Paul Worley quit school at seventeen to join the army in November of 1940. Two months later, on January 27, 1941, Mr. Worley was called into the federal service. This was just shy of a year before the attack on Pearl Harbor. Seventeen days after Pearl Harbor, Paul Worley was sent out with the first combat unit to the Aleutian Islands. He stayed there for three and a half years.
It was during this three and a half years that Worley would be put into the very throws of survival, and the reason one needs to listen to his bravery. As one would guess, the Aleutian Islands are in the Pacific, but where they would be wrong is in assuming they are near the equator. They are actually the chain of islands off the very western part of Alaska. This chain served as a critical military axis, as both the Japanese and the Americans could easily station aircraft and send them on toward very key positions in the war. Yet, what Paul Worley would face in the next three and a half years is nothing short of horrific.
In the Aleutian Islands, the sun was seen only twice the entire time Worley was stationed there. Snow, rain, and winds reaching 100 mph was the forecast everyday. The men suffered from dysentery and jaundice, some were committed after going insane, and others decided death would be better than the life they lived. It was in these conditions Worley would remain steadfast, while building landing stripes out of steel by hand because concrete could not be laid.
The Americans eventually broke the code of the Japanese and learned of an attack on the Aleutian Islands. Mr. Worley recounts a sick feeling and being on edge for months after learning of the attack. Finally, on June 3, 1943, the Japanese attacked. After two days, the American base was about finished off.
America would then launch a counter attack that saw an incredible death toll of over 6000 men. This battle over Attu would bring many atrocities. Because of the mushy, wet terrain, the men would not be able to drive into the battle, but would need to carry all their artillery. The freezing cold water led to many deaths and amputations. It was through this battle that America would once again regain the Aleutian Islands and the ability to send plans to Russia. Mr. Worley, an engineer and machine gunner, would lose many friends in the battle.

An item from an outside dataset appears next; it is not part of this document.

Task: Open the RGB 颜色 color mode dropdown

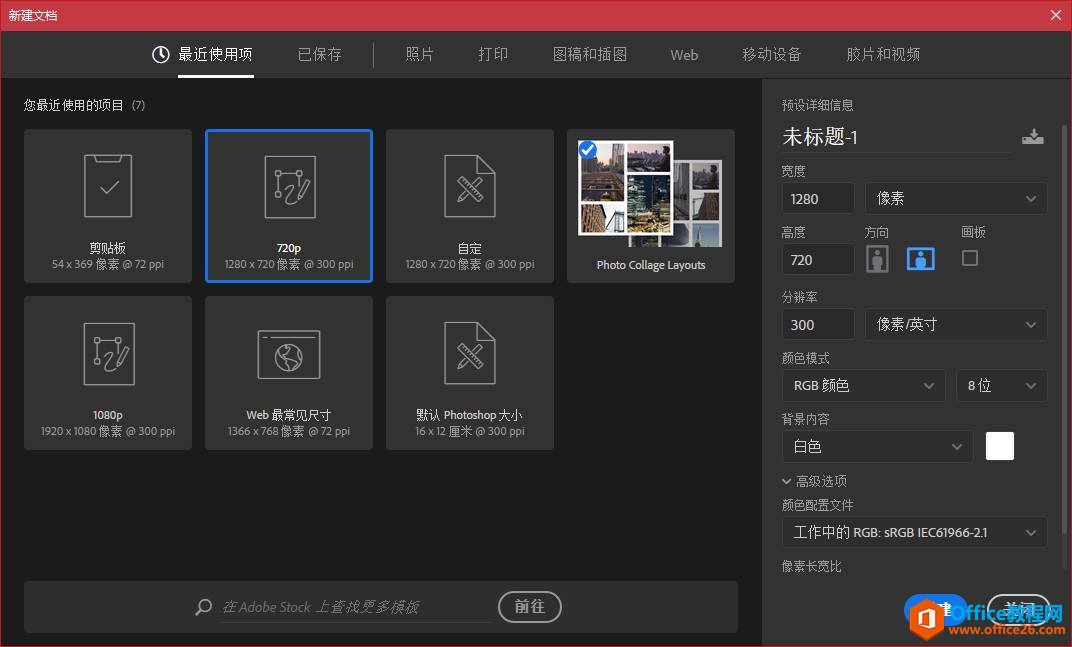Action: 862,385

It is in the remaining years that Mr. Worley would be commissioned to be an MP, and witness another travesty–a friend who, being hit by 17 machine gun bullets, would in turn kill 27 German officers being held in prison in California. Scheduled for a court marshal, the U.S. would soon cancel his friend’s trial on the fact that a captain had labeled him and his friend “not responsible for their actions.”
However, many years after the war, in 2002, we see the spry Mr. Worley getting his high school diploma–he was 80. He also would come to marry a woman in the town of Tuscumbia, AL, where he worked as a postman. Though engaged already to someone else, she was soon persuaded by Mr. Worley to marry him, after not receiving any letters from her fiancé–letters that Mr. Worley might have lost on his route!
It is in this fascinating interview that Mr. Worley explains a secret front, in the deathly cold of the Aleutian Islands, where America held fast, preventing a key location from falling into the hands of its enemies.
Interviewed by Kim Copeland on June 22, 2010.